Today's through-line is AI moving from answering questions to doing work — and being asked to explain itself while doing so. Anthropic opened a public forum on the thorniest societal questions about AI, OpenAI upgraded ChatGPT's agent mode with persistent memory and native developer tool integrations, and the GitHub trending leaderboard was dominated entirely by agentic skills frameworks aimed at making coding agents more capable in production.

Anthropic Launches "Inviting Hard Questions" Initiative

Anthropic published a new initiative explicitly asking the public to surface the toughest questions about AI — things like "who decides the rules?" and "does AI make the world more dangerous?" — and committed to showing their reasoning as they work through each one. It's a notable departure from the typical AI company posture of speaking only when ready. Whether or not it shifts public opinion, having a frontier lab publicly commit to an ongoing process of deliberation is a meaningful signal of how much scrutiny the industry knows it's operating under.

anthropic.com — Inviting hard questions

Claude Gets a Reflection Dashboard

Anthropic also launched a beta reflection feature in Claude's Settings — available on the web and desktop apps — that lets users visualize how they use Claude over time: what kinds of tasks they bring to it, how patterns shift, where they spend their time. Most AI interfaces are black boxes from the user's side, and giving people a mirror on their own usage opens up questions about habits and dependencies that most AI products have kept deliberately opaque. It's a small move, but an interesting one.

anthropic.com — A new way to reflect on how you use Claude

ChatGPT Agent Mode v2: Persistent Memory and Dev Tool Connectors

OpenAI shipped a significant upgrade to ChatGPT's agent mode: persistent memory across sessions, the ability to schedule recurring tasks, and native connectors for GitHub and Jira rolling out to Plus and Team subscribers. The GitHub and Jira integrations are the most consequential piece for developers — they move the agent from a separate tool you context-switch to, toward something embedded in the actual development workflow. The question agents now have to answer is how much of a development loop they can own end-to-end, not just assist with at the margins.

openai.com/blog

mattpocock/skills: Engineering Skills Built for Agents

The top trending GitHub repo today at +1,712 stars, mattpocock/skills packages engineering skills for use directly from a .claude directory — structured, reusable, and aimed at real-world coding tasks rather than toy examples. As agentic coding tools mature, the bottleneck is shifting from raw model capability to the quality of the task definitions agents work from. This project is an attempt to set a higher bar for what "skill" means in a production engineering context, and it's clearly hitting a nerve.

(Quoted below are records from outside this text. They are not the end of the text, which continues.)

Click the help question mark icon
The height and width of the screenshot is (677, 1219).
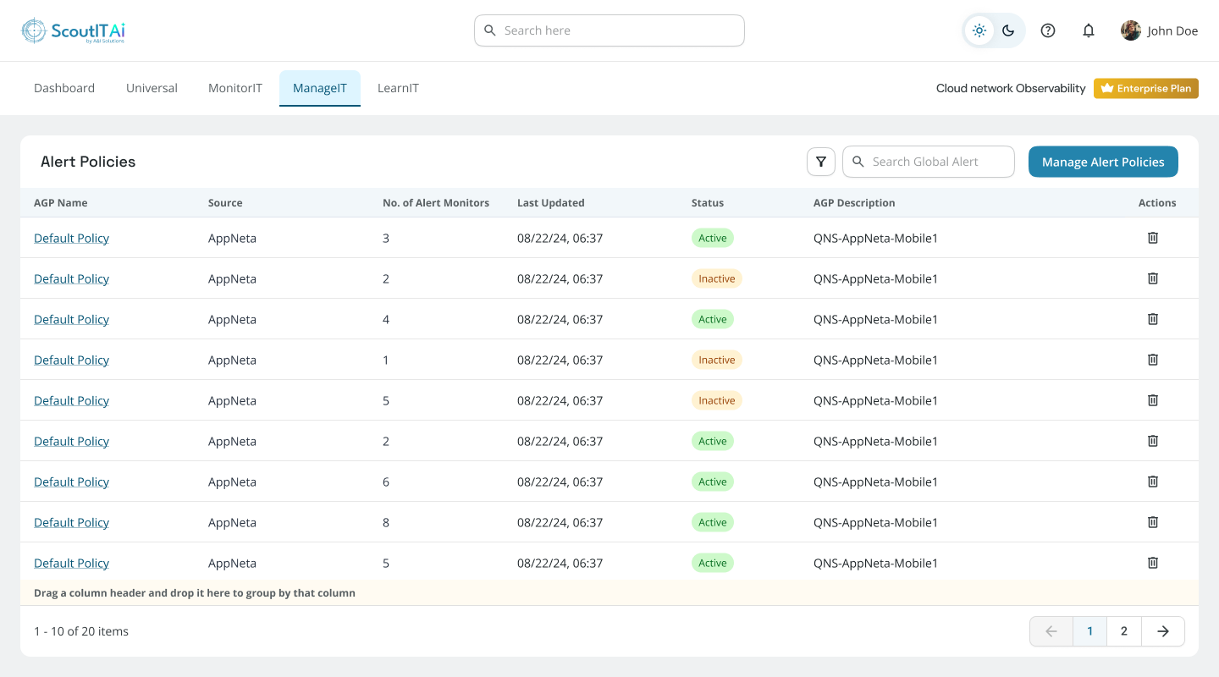[1047, 30]
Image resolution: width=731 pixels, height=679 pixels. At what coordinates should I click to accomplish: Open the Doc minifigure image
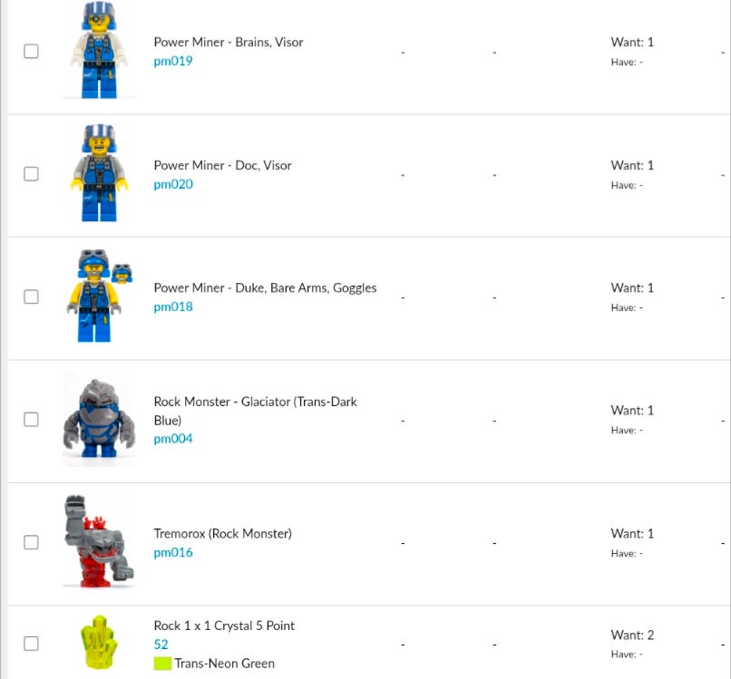(x=99, y=173)
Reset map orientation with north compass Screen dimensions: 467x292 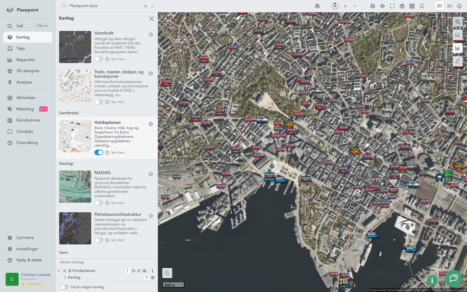(x=335, y=6)
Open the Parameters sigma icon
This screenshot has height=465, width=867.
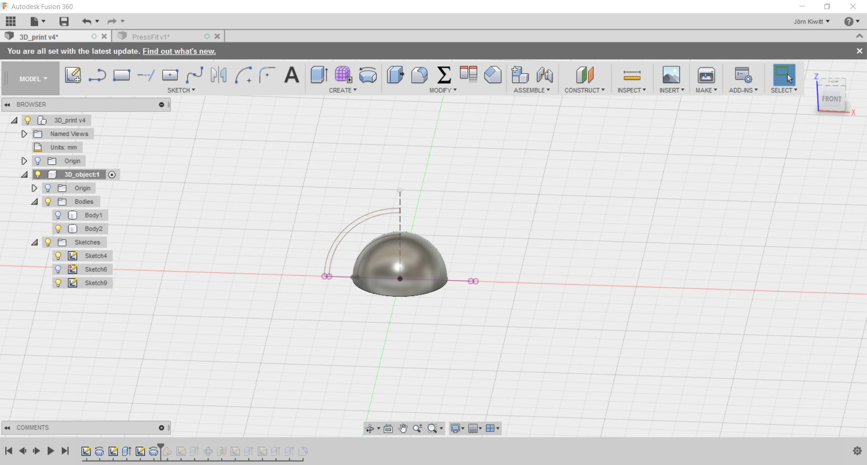tap(444, 75)
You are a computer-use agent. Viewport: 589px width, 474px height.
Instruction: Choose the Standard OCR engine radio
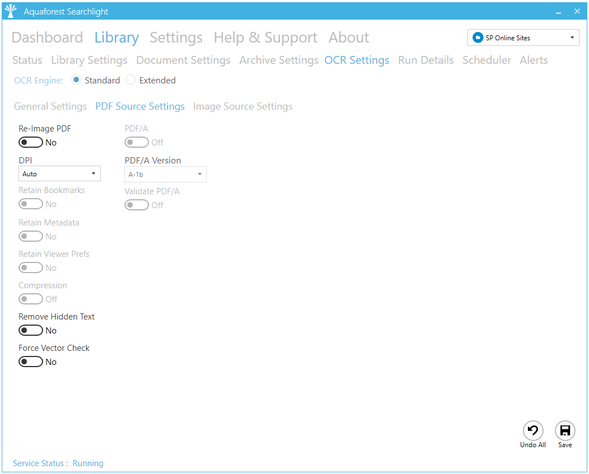pos(77,80)
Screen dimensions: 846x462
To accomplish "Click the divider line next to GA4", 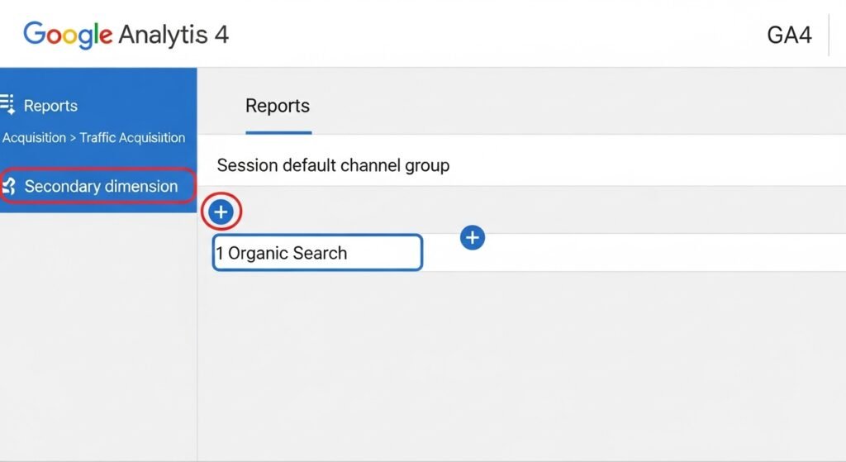I will 829,35.
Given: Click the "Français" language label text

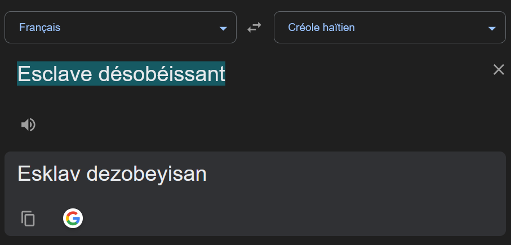Looking at the screenshot, I should pos(39,27).
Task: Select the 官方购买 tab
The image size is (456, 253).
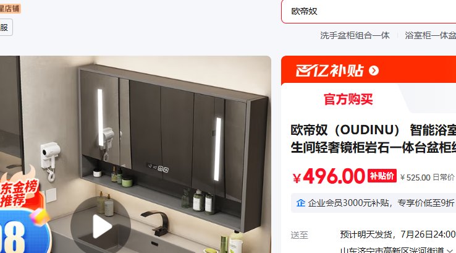Action: [348, 99]

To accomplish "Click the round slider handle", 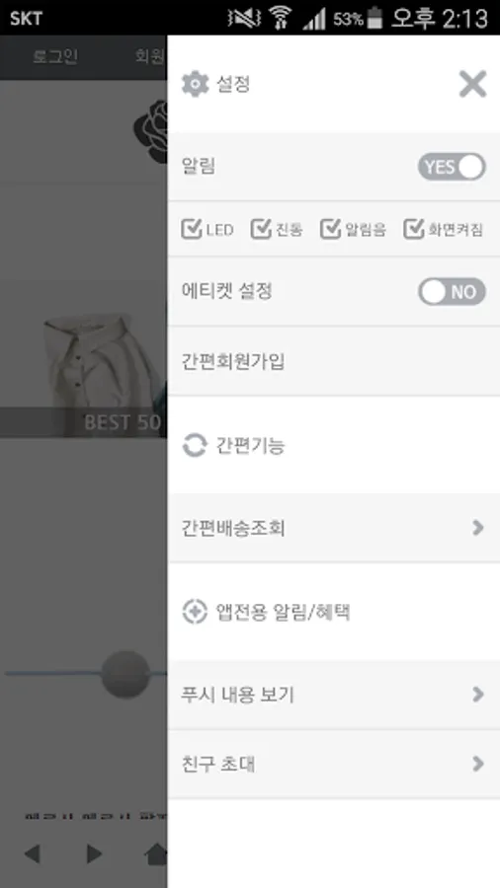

github.com/mattpocock/skills

obra/superpowers: An Agentic Development Methodology

Close behind with +1,013 stars today, obra/superpowers takes a broader approach than a pure skill library — it frames itself as both a framework and a software development methodology for agentic work. The combination has resonated: it sits somewhere between a tools repo and a playbook for how teams should structure work when agents are doing meaningful parts of the coding. Alongside mattpocock/skills, it's part of a visible trend of developers investing seriously in the scaffolding that makes agentic workflows repeatable and predictable rather than one-off magic tricks.